--- TEKS KUTIPAN ---
ESDM: Implementasi Pasar Karbon RI Terganjal Ekonomi yang Belum Stabil
Kementerian ESDM menyebut pasar karbon belum bisa dilaksanakan di Indonesia karena kondisi perekonomian yang belum stabil usai meredanya Pandemi Covid-19.
Sekretaris Jenderal Kementerian ESDM, Rida Mulyana, mengatakan penerapan pasar karbon di Indonesia masih terkendala kondisi keuangan negara yang belum sanggup menunjang implementasi nilai ekonomi karbon atau perdagangan karbon di dalam negeri.
Dalam masa percobaan dan sosialisasi, pelaksanaan pajak karbon akan diterapkan pada pembangkit listrik tenaga uap (PLTU) batu bara yang sebagian besar dimiliki oleh PT PLN.
"Hanya saja dari sisi kekuatan APBN, karena PLN adalah semuanya di arahkan ke APBN. Maka ini juga perlu dihitung-hitung termasuk nanti harga karbon dan seterusnya," kata Ridha saat menjadi pembicara dalam Indonesia Sustainable Energy Week (ISEW) 2022 pada Senin (10/10).
---
▸ PERMINTAAN TUGAS
Ulangi seluruh teks kutipan tentang pasar karbon tanpa perubahan sedikit pun. Baris data ini berasal dari sumber yang terpisah dari teks kutipan.
--- BAHAN TERSEDIA ---
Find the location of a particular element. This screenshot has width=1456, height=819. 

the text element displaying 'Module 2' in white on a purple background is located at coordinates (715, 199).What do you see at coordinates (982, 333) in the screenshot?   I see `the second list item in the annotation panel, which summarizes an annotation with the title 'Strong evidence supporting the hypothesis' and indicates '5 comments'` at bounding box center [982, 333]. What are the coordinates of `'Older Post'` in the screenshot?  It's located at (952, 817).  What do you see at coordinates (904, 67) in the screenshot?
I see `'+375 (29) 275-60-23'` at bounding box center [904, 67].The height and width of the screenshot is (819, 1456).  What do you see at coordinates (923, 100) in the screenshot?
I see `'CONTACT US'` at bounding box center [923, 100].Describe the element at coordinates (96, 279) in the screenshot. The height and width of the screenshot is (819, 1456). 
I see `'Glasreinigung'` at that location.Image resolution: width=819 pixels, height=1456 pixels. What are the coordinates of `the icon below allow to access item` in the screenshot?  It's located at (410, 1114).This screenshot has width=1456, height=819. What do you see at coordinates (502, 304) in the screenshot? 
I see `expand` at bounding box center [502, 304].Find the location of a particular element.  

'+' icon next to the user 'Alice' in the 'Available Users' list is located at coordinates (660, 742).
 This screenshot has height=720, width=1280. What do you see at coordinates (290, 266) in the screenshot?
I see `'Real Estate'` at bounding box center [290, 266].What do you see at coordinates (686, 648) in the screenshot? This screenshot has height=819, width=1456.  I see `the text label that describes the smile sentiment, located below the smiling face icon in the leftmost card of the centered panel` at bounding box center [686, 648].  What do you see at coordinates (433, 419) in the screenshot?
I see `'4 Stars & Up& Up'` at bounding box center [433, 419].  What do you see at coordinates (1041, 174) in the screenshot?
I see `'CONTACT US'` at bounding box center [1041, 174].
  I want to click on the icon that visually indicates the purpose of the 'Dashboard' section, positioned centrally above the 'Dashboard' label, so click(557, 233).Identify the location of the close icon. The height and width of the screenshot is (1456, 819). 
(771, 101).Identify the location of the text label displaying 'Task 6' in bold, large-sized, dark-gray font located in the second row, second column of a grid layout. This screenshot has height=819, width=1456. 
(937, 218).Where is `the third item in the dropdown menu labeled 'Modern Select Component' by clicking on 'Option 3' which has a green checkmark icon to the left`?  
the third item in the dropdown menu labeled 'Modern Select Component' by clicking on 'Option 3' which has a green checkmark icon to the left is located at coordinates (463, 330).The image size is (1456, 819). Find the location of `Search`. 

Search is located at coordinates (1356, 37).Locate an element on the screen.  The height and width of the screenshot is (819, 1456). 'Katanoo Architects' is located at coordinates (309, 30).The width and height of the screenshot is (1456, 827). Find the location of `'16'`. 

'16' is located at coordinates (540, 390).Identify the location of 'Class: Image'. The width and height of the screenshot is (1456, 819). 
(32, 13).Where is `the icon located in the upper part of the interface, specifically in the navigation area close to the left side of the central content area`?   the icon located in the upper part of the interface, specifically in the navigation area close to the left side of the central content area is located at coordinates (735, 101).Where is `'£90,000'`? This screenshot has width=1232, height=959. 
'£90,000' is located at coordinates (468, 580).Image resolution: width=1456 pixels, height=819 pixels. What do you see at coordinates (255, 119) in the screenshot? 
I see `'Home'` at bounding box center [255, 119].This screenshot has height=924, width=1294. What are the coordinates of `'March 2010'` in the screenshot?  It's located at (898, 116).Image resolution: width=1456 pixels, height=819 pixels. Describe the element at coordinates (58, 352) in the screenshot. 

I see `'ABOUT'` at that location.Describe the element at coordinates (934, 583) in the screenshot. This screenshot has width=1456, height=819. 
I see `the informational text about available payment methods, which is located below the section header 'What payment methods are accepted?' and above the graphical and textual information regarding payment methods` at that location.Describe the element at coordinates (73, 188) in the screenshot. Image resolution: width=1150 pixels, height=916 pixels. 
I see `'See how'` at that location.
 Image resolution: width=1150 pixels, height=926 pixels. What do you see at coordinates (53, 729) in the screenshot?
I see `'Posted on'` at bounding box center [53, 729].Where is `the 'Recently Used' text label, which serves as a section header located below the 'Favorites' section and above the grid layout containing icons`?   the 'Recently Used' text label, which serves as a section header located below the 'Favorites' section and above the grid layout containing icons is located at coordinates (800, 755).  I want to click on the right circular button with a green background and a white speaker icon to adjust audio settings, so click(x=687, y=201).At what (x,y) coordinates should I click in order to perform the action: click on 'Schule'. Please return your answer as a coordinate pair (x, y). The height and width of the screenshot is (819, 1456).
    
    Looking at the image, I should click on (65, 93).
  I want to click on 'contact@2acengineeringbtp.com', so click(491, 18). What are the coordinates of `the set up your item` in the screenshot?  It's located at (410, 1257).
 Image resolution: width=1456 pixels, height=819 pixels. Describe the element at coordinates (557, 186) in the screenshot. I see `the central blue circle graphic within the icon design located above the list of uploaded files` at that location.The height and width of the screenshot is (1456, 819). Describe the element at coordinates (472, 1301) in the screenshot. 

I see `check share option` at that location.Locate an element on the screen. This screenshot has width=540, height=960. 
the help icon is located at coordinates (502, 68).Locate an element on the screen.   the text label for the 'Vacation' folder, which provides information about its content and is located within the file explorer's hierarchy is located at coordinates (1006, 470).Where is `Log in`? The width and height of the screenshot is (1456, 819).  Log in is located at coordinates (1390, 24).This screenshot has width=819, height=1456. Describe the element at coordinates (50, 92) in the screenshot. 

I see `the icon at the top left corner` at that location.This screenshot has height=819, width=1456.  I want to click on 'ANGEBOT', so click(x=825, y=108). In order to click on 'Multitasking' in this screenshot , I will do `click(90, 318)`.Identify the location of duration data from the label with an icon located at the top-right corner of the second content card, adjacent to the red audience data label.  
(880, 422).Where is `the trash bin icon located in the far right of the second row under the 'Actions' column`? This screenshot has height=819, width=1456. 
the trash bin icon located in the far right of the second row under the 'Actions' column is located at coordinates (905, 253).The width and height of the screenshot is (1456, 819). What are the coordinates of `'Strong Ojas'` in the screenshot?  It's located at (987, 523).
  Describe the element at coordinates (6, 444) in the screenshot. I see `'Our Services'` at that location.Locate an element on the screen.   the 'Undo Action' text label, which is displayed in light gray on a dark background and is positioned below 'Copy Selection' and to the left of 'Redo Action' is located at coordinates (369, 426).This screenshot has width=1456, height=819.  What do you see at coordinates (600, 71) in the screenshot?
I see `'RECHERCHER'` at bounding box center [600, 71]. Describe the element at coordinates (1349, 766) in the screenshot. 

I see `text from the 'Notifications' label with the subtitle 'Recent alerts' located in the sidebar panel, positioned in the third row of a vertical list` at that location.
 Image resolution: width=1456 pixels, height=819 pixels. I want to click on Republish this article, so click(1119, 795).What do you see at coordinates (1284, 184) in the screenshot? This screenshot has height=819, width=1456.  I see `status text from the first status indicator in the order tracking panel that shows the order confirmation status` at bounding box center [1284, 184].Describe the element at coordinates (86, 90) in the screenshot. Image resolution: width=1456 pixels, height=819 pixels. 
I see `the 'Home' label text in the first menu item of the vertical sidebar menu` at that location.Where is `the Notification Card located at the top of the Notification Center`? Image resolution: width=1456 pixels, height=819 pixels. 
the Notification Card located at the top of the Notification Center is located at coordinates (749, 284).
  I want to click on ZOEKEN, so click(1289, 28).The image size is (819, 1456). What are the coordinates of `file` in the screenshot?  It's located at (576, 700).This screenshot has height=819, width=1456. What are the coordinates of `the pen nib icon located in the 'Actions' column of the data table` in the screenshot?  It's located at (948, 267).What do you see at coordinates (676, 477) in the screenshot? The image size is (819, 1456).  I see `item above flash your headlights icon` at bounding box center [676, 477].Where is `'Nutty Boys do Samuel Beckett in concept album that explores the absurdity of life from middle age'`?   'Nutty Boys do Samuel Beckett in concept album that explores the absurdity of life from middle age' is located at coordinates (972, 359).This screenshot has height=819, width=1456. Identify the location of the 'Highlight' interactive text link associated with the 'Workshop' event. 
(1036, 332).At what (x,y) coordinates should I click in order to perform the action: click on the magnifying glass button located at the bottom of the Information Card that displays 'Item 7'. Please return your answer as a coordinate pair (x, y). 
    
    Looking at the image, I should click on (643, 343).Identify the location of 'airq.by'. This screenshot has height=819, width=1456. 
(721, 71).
---
▸ PEMBAHASAN JAWABAN
ESDM: Implementasi Pasar Karbon RI Terganjal Ekonomi yang Belum Stabil
Kementerian ESDM menyebut pasar karbon belum bisa dilaksanakan di Indonesia karena kondisi perekonomian yang belum stabil usai meredanya Pandemi Covid-19.
Sekretaris Jenderal Kementerian ESDM, Rida Mulyana, mengatakan penerapan pasar karbon di Indonesia masih terkendala kondisi keuangan negara yang belum sanggup menunjang implementasi nilai ekonomi karbon atau perdagangan karbon di dalam negeri.
Dalam masa percobaan dan sosialisasi, pelaksanaan pajak karbon akan diterapkan pada pembangkit listrik tenaga uap (PLTU) batu bara yang sebagian besar dimiliki oleh PT PLN.
"Hanya saja dari sisi kekuatan APBN, karena PLN adalah semuanya di arahkan ke APBN. Maka ini juga perlu dihitung-hitung termasuk nanti harga karbon dan seterusnya," kata Ridha saat menjadi pembicara dalam Indonesia Sustainable Energy Week (ISEW) 2022 pada Senin (10/10).